▶ [DATA ROWS]
======

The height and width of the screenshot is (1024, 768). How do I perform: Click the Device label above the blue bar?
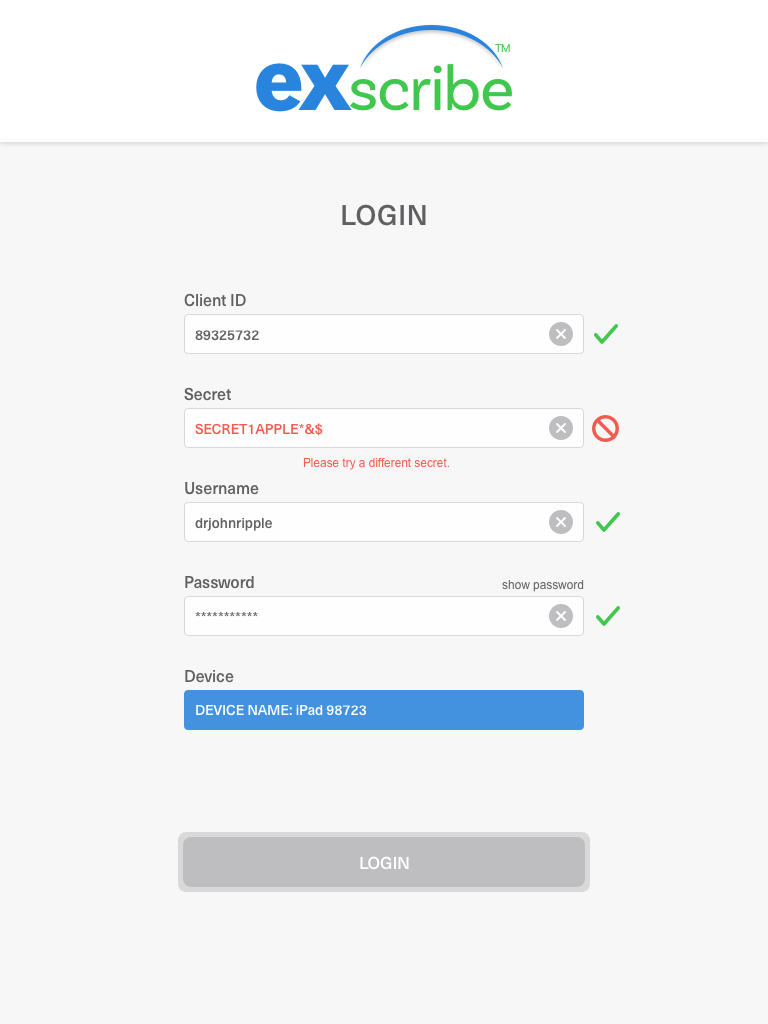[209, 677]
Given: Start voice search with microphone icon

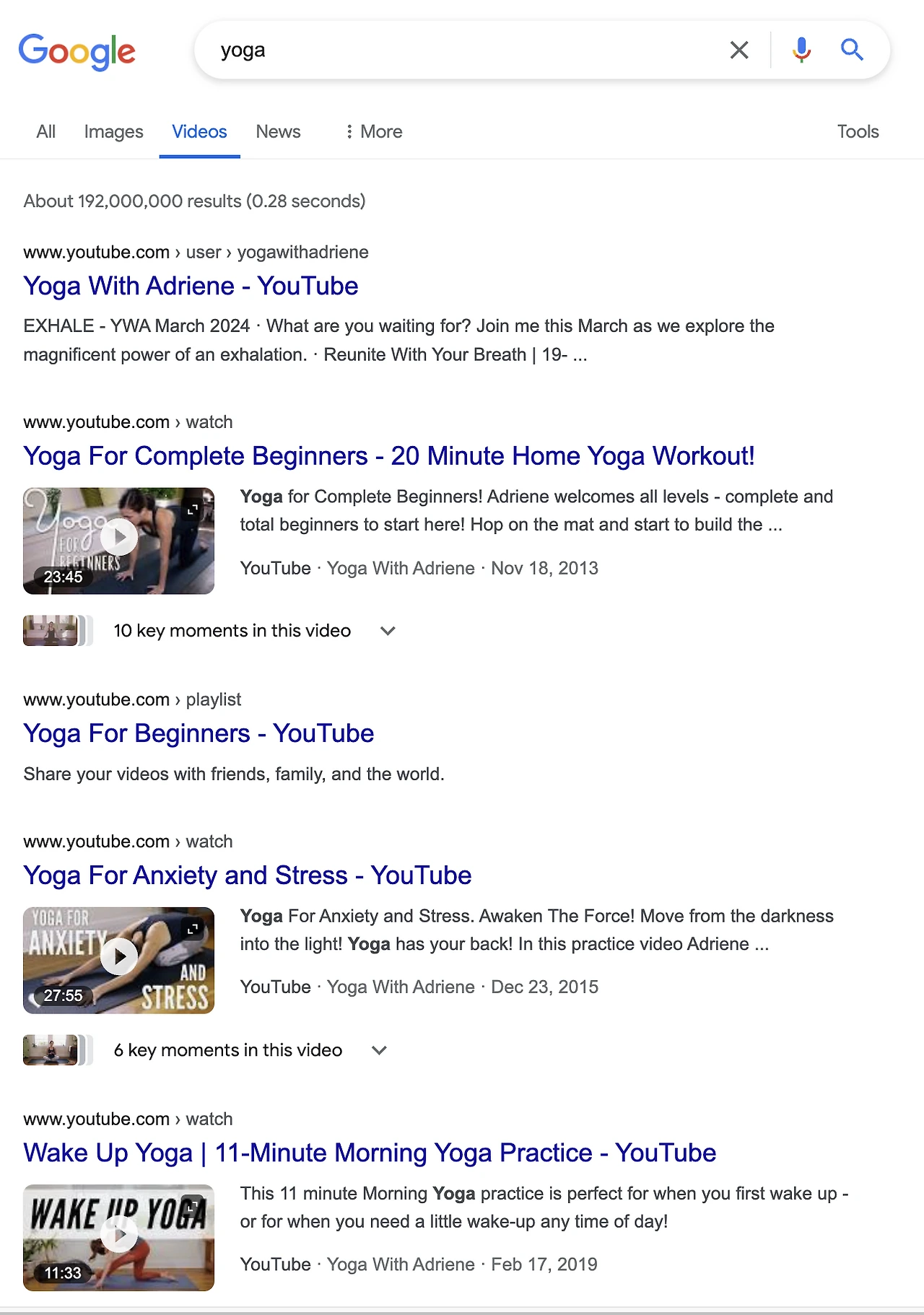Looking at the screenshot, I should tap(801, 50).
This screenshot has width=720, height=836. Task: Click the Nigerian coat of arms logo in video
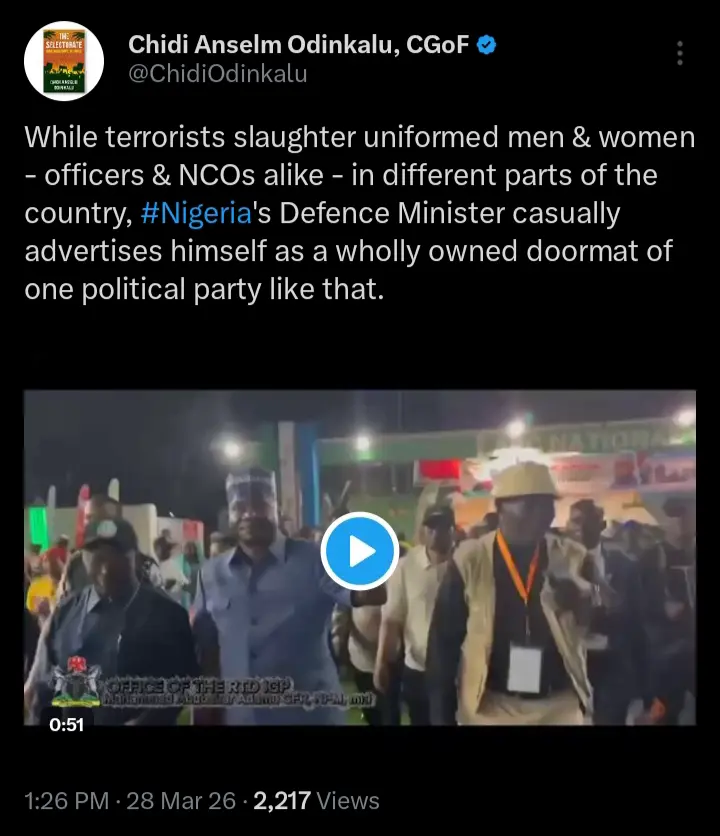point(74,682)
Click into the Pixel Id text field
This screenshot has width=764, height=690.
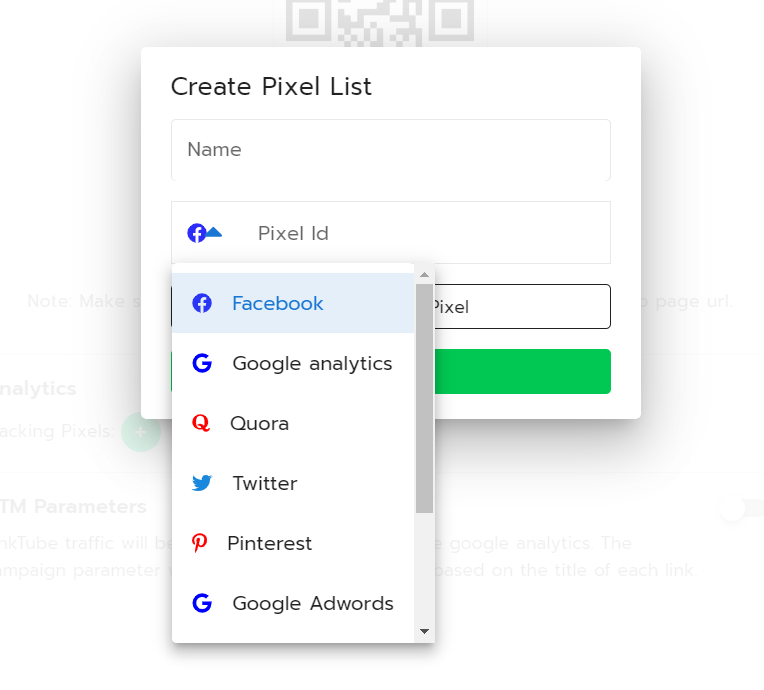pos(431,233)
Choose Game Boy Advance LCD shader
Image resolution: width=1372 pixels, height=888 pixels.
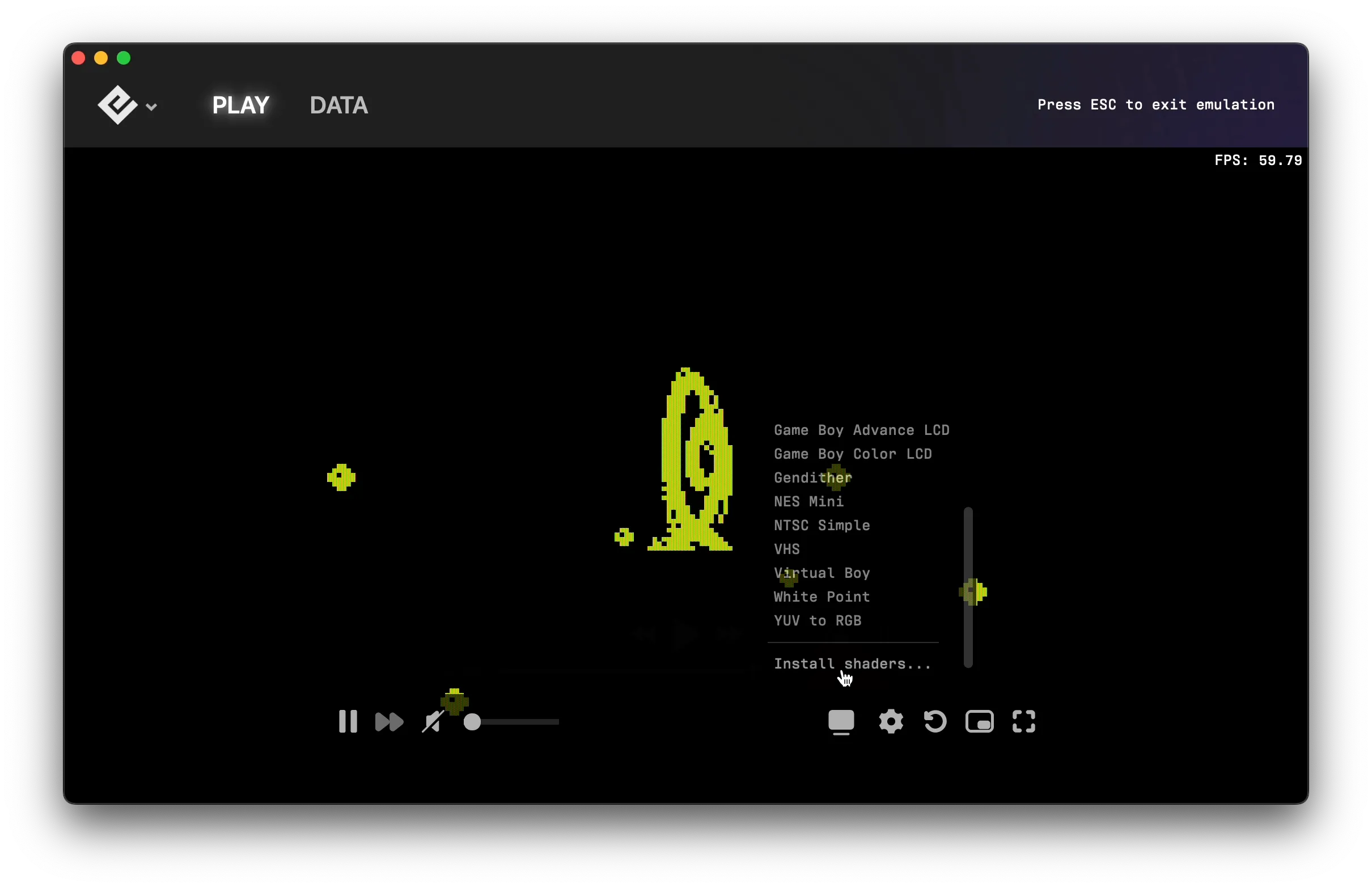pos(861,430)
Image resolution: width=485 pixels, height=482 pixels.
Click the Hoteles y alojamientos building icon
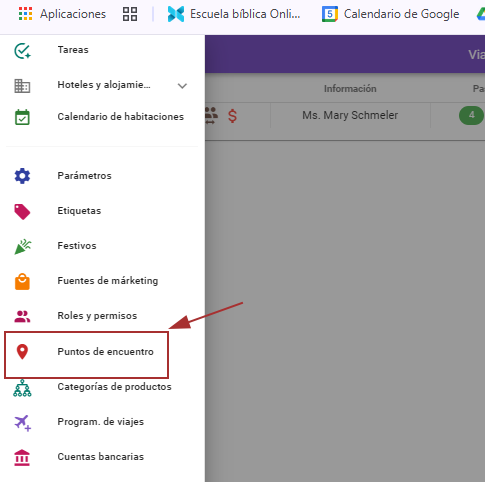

======

▶ [AIM OF THE TASK]
Reproduce the data above, everything from its first line down to and including the line containing "pos(431,233)". Leave the pictures out.

▶ [RESULT]
The height and width of the screenshot is (1024, 768). How do I perform: Click the Device label above the blue bar?
[209, 677]
Given: Start voice search with microphone icon

Looking at the screenshot, I should tap(801, 50).
This screenshot has width=720, height=836. Task: Click the Nigerian coat of arms logo in video
point(74,682)
Click into the Pixel Id text field
This screenshot has width=764, height=690.
pos(431,233)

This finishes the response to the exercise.